Reading the headlines you may think Medicare is in much better shape than previously thought. That’s not true. While the projected depletion date for the Health Insurance Trust Fund has been extended four years or sixteen years from now, that is hardly good news especially when you understand that is only because 2013 had somewhat lower spending and many tenuous changes contained in the Affordable Care Act are assumed to actually work over many years in the future.
Think of it this way. You are running a small business and revenue does not equal your expenses. You are headed for bankruptcy. To fix things you put in place a strategy to raise your prices and your sales while simultaneously cutting expenses. You convince your accountant the strategy will work as planned. As a result he informs you bankruptcy has been forestalled for about four years. Do you feel flush or are you now worried about how you will make the strategy work and what will happen in four years?
Headlines and statements such as those below are dangerous because they give cover for politicians who would rather not do what is necessary (and unpopular) to actually preserve Medicare.
Good News For Boomers: Medicare’s Hospital Trust Fund Appears Flush Until 2030 – Kaiser Health News
“Medicare is considerably stronger than it was just four years ago,” said Health and Human Services Secretary Sylvia Burwell. She noted that the recent slow growth of the program’s spending will likely mean that the Medicare Part B premium charged to beneficiaries – currently $104.90 per month – will remain the same for the third year in a row. “That’s a growth rate of zero percent,” she noted.

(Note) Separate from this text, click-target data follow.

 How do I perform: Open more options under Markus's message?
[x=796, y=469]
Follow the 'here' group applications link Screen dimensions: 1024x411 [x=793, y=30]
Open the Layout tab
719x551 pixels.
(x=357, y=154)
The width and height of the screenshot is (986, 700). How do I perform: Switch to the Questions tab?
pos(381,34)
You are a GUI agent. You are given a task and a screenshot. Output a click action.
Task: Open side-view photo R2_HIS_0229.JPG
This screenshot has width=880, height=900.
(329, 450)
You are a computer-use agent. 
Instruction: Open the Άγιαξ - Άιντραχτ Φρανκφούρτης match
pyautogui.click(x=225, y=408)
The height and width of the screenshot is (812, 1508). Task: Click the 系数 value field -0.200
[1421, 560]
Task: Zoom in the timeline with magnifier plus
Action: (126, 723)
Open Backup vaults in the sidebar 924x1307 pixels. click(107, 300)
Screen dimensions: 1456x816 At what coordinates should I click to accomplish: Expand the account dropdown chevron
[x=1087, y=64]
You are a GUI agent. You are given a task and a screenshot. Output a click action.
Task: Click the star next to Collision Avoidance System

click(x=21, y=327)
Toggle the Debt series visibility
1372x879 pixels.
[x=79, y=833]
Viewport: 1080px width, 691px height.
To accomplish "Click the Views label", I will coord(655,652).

A growth rate of zero‼️ What politically correct nonsense‼️ As long as there is any projected date for financial shortfall, the Medicare premium should always be increased. To do otherwise is merely shifting the burden to younger Americans.
Raising the Part B premium by only $1.00 generates $627,600,000 a year. That is more than a half billion dollars that would not have to come from general revenue (and mostly from the pockets of middle class Americans).
I wonder if Burwell read what was written in the Trustees report she signed? The Report calls for action with a sense of urgency and all we get is political pandering to the public.
The Part B portion of Medicare never runs out of money because between premiums and general revenue all the bills must be paid. Why wouldn’t premiums increase each year?
FROM THE TRUSTEES JUST RELEASED 2014 REPORT
Medicare’s HI Trust Fund has a long-range actuarial deficit equal to 0.87 percent of taxable payroll under the intermediate assumptions, 0.24 percentage point smaller than reported last year. This improvement is primarily due to lower projected spending for most HI service catego- ries—especially for inpatient hospitals—that reflects lower-than-expected spending in the projection base year (2013) and other recent data, lower utilization assumptions for inpatient hospitals, and lower case mix assumptions for skilled nursing facilities and home health agencies. The projected date of depletion of the HI Trust Fund is now 2030, four years later than reported last year.
Total Medicare expenditures were $583 billion in 2013. The Board projects that expenditures will increase in future years at a somewhat faster pace than either aggregate workers’ earnings or the economy overall and that, as a percentage of GDP, they will increase from 3.5 percent in 2013 to 6.9 percent by 2088 (based on the projected baseline under the Trustees’ intermediate set of assumptions). Under current law, Medicare spending would represent 6.3 percent of GDP in 2088. If the reduced price increases for other health services under Medicare are not sustained and do not take full effect in the long range as in the illustrative alternative projection, then Medicare spending would instead represent roughly 8.4 percent of GDP in 2088. Growth under any of these scenarios, if realized, would substantially increase the strain on the nation’s workers, the economy, Medicare beneficiaries, and the Federal budget.
The Trustees project that HI tax income and other dedicated revenues will fall short of HI expenditures in most future years. The HI trust fund does not meet either the Trustees’ test of short-range financial adequacy or their test of long-range close actuarial balance.
The Part B and Part D accounts in the SMI trust fund are adequately financed because premium and general revenue income are reset each year to cover expected costs. Such financing, however, would have to increase faster than the economy to cover expected expenditure growth.
The financial projections in this report indicate a need for additional steps to address Medicare’s remaining financial challenges. Consideration of further reforms should occur in the near future. The sooner solutions are enacted, the more flexible and gradual they can be. Moreover, the early introduction of reforms increases the time available for affected individuals and organizations—including health care providers, beneficiaries, and taxpayers—to adjust their expectations and behavior.
The Trustees recommend that Congress and the executive branch work closely together with a sense of urgency to address the depletion of the HI trust fund and the projected growth in HI (Part A) and SMI (Parts B and D) expenditures.